Multiple locations on Miami Valley Hospital’s campus have elevated levels of lead in the drinking water supply, health officials have found.
Miami Valley Hospital was notified Friday by state regulators that lead levels found in the drinking water at the hospital’s southeast addition were above acceptable levels and may pose a health risk. After additional testing this week, elevated lead levels were also found in other buildings — the Berry Women’s Center and the Fred E. Weber Center for Health Education — at the campus on South Main Street near downtown.
Here are five questions you might have about lead exposure and the situation at Miami Valley Hospital:
What amount of lead exceeds the Environmental Protection Agency’s standards?
The EPA action level for lead amounts in water is 15 parts per billion. Risk varies depending on the individual, the circumstances, and the amount of water consumed, according to the Center for Disease Control. Hospital officials said Friday’s lead levels ranged from 15 to 220 parts per billion.
Are houses and businesses near the hospital also affected by the elevated lead levels in the hospital’s water supply?
No. City water officials told us they have tested the water daily since the hospital reported the high levels of lead. The water supply to the hospital is separate from the city’s water supply. Michael Powell, interim director of the city’s water department, said Dayton has stepped up water testing in the surrounding area. There have been no detectable lead in the city water supply.
Why is lead in drinking water harmful to people?
We talked to a lead expert from the University of Cincinnati who told us more about the effects of lead exposure. Some of Dr. Kim Dietrich’s research has focused on the impact of lead exposure on children. Researchers have learned it can have an impact on cognitive and behavioral development. Chronic exposure can even lead to juvenile delinquencies and other drastic effects in children.
Lead poisoning can also cause damage to the brain and kidneys, interfere with the production of red blood cells that carry oxygen to all parts of your body, according to Dr. Thomas Herchline, medical director at Public Health – Dayton & Montgomery County.

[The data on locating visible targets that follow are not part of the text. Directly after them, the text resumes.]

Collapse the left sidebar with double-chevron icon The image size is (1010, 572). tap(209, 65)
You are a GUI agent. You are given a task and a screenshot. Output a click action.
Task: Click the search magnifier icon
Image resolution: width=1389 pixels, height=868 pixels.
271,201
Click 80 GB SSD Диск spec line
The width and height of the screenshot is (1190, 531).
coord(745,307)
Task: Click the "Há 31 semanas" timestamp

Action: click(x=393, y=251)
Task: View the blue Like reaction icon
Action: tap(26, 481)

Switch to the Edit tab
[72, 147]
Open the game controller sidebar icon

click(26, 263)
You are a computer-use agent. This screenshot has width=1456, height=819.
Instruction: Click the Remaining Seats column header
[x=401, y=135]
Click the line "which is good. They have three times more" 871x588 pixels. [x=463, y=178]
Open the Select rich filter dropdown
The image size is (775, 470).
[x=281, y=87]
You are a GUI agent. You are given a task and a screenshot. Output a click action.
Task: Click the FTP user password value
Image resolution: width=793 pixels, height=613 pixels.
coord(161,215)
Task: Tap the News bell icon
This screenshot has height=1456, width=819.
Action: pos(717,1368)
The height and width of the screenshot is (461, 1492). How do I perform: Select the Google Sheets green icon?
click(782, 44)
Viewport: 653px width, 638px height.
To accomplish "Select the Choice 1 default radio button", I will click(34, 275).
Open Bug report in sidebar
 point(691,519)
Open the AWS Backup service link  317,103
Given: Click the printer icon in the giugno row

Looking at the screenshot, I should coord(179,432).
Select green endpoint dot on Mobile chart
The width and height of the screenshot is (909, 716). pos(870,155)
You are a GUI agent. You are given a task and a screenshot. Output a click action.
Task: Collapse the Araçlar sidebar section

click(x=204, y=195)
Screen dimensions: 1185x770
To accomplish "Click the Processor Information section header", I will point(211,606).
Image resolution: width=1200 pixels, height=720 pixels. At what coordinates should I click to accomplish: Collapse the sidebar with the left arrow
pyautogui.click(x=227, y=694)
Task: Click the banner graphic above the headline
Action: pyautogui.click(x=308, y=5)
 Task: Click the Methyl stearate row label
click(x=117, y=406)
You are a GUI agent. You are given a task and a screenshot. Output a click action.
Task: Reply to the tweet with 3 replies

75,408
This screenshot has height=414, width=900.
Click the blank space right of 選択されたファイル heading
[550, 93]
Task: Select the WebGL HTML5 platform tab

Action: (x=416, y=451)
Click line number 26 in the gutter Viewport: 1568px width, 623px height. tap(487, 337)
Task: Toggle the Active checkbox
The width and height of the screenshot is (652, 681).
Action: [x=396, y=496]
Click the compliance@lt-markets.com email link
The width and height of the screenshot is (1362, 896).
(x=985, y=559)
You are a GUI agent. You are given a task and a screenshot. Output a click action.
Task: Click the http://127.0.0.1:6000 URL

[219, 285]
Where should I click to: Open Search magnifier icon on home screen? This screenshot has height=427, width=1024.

What caused the elevated lead levels in hospital’s water supply?
Officials are still determining the cause or the source of the elevated levels of lead in some buildings on campus. A possible cause could be construction occurring near Warren and Brown streets, but it has not been determined as a definite cause. Dietrich warned people not to assume anything yet.
“There’s a lot of variables as to what could cause these elevated numbers,” Dietrich said. “I would caution anyone not to jump to a certain conclusion. It could be a sampling or lab problem.”
Has the lead exposure harmed any patients or staff members at the hospital?
No. Employees that were tested for lead exposure came back with normal results. Experts said exposure most likely have to be longterm to affect someone’s health — a short visit to the hospital wouldn’t likely cause any symptoms.